「逃がした魚は大きい」
ということわざを聞くたびに、虫のオケラを思い浮かべる。子供のころ、わたしたちはオケラをつかまえては、
※[#歌記号、unicode303d]おまえのキンタマ どーんくらい?
と歌ったものだ。
すると、オケラのやつ、マジメな顔をして、前肢を一杯にひろげてみせる。それが、
「こーんくらい」
と答えているようで、ヘンにおかしかった。
このことわざは、
「釣り落とした魚は大きい」
とも言う。釣り上げた魚よりは、釣りそこなった魚のほうが大きく感じられる。
男と女のことだって、そうである。得た恋よりは、失った恋のほうが甘美に感じられる。得た恋はほとんどなくて、失った恋ばかりだから、なおさらそう感じられるのだろうか。

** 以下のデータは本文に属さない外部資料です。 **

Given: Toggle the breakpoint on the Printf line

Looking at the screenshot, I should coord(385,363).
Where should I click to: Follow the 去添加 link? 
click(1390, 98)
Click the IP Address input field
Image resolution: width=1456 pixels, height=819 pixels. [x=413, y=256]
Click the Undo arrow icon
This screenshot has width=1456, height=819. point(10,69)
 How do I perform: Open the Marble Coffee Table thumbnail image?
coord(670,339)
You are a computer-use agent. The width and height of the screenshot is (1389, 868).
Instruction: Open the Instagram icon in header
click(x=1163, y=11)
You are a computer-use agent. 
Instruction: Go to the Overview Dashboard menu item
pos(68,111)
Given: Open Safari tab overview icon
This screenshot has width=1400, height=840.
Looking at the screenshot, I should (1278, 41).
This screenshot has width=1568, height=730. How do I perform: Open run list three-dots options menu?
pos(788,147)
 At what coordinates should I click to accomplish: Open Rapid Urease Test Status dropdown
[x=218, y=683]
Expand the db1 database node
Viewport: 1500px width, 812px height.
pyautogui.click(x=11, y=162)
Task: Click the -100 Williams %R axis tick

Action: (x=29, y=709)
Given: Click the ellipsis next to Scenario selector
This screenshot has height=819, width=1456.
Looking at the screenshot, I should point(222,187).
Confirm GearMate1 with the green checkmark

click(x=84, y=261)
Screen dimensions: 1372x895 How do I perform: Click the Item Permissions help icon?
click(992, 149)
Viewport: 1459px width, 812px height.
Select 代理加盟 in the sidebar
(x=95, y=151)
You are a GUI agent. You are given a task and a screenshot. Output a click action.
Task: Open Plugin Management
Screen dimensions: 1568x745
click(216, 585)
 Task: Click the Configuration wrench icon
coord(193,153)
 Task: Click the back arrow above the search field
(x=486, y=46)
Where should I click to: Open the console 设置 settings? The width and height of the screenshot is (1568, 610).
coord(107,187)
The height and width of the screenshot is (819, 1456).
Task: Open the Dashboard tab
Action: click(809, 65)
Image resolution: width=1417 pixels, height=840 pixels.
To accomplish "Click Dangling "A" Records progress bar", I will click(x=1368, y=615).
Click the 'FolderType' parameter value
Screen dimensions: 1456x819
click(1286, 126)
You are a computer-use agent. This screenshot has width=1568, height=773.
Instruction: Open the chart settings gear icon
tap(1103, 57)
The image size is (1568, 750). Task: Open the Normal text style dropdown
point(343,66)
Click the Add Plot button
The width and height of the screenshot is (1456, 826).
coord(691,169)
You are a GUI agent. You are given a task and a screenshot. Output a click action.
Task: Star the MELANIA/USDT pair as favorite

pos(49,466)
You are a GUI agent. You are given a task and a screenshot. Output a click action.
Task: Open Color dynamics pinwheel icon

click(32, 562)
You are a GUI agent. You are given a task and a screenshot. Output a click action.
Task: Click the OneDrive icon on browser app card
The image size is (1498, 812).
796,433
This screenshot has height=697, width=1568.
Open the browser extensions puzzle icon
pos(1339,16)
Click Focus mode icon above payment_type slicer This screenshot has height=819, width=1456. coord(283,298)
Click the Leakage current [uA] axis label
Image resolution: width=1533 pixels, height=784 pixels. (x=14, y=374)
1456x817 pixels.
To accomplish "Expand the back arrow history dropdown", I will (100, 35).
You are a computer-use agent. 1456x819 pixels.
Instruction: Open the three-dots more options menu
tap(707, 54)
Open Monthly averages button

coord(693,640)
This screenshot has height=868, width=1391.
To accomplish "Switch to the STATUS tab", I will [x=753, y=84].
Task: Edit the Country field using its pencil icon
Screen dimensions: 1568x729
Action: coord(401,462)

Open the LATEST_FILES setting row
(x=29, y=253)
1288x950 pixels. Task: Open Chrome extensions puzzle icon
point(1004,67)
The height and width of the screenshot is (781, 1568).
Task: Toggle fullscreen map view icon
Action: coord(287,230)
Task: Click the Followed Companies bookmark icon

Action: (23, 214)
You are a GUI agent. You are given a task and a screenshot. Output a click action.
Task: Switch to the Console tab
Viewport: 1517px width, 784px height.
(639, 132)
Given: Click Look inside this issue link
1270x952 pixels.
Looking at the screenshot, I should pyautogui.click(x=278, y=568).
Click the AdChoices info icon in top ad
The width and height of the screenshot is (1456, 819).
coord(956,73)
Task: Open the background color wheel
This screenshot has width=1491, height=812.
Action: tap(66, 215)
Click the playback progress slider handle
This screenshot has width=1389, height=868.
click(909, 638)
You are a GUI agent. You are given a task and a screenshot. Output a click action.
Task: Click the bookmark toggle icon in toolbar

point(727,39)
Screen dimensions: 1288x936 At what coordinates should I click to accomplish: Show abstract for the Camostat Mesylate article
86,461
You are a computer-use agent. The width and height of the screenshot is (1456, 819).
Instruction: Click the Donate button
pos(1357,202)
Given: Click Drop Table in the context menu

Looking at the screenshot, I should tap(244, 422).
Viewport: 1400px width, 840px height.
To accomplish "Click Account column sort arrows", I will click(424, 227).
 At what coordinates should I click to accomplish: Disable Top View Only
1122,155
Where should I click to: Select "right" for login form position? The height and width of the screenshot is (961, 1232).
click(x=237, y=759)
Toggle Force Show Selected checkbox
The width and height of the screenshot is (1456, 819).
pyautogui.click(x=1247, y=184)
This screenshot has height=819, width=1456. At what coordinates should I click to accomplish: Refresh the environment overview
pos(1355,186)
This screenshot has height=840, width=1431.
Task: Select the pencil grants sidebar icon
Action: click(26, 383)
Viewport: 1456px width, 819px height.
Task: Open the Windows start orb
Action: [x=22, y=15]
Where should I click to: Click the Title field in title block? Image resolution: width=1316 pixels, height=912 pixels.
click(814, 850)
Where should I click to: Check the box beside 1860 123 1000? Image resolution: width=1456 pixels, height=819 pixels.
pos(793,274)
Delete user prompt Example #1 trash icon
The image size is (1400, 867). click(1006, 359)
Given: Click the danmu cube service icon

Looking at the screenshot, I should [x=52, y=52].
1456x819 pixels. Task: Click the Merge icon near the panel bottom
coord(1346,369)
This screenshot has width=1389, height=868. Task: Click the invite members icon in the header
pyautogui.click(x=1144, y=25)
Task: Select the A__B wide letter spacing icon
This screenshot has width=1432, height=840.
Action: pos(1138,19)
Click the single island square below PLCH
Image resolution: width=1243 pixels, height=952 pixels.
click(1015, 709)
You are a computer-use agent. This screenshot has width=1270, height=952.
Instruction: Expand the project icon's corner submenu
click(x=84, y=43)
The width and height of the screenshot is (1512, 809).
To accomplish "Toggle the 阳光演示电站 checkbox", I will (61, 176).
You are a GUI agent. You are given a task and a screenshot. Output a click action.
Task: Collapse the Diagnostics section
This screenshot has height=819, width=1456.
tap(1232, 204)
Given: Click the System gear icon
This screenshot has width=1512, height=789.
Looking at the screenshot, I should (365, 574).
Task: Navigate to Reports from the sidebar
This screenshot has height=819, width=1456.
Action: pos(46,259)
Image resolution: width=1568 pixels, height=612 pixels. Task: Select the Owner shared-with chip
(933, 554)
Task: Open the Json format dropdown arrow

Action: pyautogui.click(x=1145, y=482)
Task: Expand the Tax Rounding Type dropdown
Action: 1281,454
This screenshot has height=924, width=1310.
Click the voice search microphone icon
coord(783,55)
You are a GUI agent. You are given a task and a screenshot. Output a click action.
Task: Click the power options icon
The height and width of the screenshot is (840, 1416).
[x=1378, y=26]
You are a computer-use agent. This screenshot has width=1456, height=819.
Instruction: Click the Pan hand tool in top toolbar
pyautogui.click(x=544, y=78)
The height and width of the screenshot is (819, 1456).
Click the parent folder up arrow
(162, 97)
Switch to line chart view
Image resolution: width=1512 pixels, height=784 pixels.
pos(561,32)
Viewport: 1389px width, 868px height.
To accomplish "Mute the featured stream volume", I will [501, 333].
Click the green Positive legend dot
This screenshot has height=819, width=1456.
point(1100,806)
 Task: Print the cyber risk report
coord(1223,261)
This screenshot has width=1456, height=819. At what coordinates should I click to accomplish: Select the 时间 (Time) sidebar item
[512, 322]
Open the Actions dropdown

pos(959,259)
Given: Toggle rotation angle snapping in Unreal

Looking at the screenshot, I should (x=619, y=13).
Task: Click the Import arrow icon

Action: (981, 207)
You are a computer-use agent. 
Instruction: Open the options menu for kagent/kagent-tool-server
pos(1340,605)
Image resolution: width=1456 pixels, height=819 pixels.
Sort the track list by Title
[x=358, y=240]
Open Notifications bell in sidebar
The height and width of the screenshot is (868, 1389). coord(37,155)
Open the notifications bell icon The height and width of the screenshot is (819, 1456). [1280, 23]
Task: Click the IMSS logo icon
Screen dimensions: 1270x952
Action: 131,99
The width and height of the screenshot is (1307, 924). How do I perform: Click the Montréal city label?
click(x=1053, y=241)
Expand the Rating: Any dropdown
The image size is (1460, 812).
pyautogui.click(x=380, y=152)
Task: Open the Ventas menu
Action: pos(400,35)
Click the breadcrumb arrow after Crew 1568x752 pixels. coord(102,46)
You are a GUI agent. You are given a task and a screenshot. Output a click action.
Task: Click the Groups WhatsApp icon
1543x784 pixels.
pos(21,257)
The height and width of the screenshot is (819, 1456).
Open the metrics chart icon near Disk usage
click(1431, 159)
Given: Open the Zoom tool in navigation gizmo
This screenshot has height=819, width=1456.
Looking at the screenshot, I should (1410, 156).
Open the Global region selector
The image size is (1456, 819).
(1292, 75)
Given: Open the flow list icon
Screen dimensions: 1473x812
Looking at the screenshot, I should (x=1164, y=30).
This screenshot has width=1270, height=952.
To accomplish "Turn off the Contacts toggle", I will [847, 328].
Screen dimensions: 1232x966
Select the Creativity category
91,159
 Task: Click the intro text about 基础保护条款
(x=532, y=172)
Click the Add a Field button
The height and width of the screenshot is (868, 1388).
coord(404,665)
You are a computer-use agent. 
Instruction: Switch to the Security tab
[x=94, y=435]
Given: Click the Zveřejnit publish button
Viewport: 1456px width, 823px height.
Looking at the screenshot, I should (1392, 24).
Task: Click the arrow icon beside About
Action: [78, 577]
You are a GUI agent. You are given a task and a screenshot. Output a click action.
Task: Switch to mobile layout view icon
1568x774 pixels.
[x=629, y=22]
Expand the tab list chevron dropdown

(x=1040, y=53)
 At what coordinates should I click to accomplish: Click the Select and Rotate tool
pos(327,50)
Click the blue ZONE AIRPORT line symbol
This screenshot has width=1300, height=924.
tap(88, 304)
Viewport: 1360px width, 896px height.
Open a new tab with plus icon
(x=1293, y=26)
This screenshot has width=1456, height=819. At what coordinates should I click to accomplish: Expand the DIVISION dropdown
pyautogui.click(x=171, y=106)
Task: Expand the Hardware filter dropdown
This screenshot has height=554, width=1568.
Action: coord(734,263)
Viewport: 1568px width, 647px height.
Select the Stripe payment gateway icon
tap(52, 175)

——女房とは、職場結婚である。なんだか釣り堀で釣ったみたいで、アホらしい。
女房にしてみれば、
「釣ったのは、あたしよ」
と考えているかもわからない。そうして、釣り落とした魚に思いを馳《は》せていたりして……。
「釣った魚にエサをやるバカはいない」
といった言い方もある。そういえば、結婚したとたんに、うちのカミさんは、わたしにロクなものを食わしてくれないようになったなあ!